National Press Club

‘Hello D.C.!’ Voice of ‘Yakko Warner’ entertains Press Club

August 4, 2013 | By Heather Forsgren Weaver | HeatherForsgrenWeaver@gmail.com

Daytime Emmy Award-winning voice actor Rob Paulsen told the National Press Club Aug. 1 that “with all due respect to Lou Gehrig, I am the luckiest man on the face of the Earth.”

“I was very fortunate. I think you are looking at a lottery winner,” Paulsen said. “I get paid to do things that used to get me in trouble in the seventh grade.”

Paulsen entered the room with a Loud “Hello D.C.!” in the voice of Yakko Warner and the enthusiastic crowd went wild. Yakko is a character on Animaniacs, the show that changed Paulsen’s life, he said.

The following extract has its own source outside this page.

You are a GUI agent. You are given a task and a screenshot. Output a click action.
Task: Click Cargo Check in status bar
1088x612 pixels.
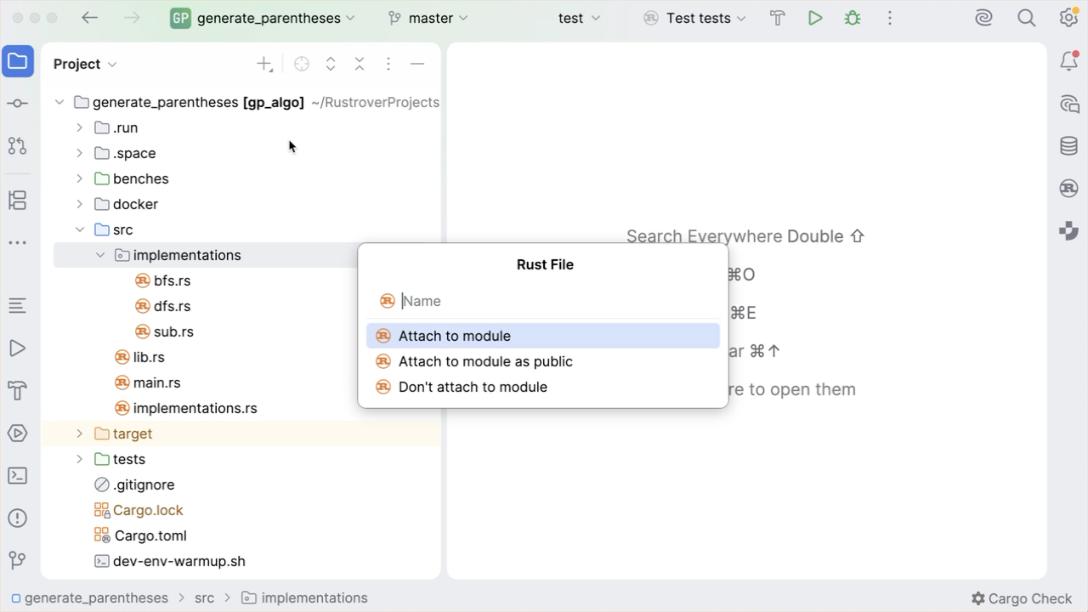pyautogui.click(x=1022, y=598)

“If (Teenage Mutant Ninja) Turtles changed my career, and it certainly took off,” he said, then Animaniacs, "changed my life."

“Nothing fit better in my wheelhouse than Animaniacs," he said.

Paulsen's breakout role was as Raphael in the classic Teenage Mutant Ninja Turtles. He is currently voicing Donatello for the current Teenage Mutant Ninja Turtles.

Paulsen won the Daytime Emmy for Pinky from Pinky and the Brain.

Paulsen quit the University of Michigan and went to Los Angeles to pursue his dream of acting. He made commercials and had bit parts in episodic television. He soon figured out that “there were a million average-looking white guys with [Screen Actors Guild] cards in L.A.” When his agent asked him if he was interested in voice acting, he said he jumped at the chance.

“I remember when my son was coming along and my wife said, ‘Let me get this straight, you are going to audition for Hill Street Blues junkie father with 50 other guys, but you could go do Smurfs in the morning and Johnny Quest in the afternoon and get paid and get residuals,’” Paulsen told the audience. “It was the best decision I made. “

The process for voice acting is the same as for acting in front of the camera, Paulsen said.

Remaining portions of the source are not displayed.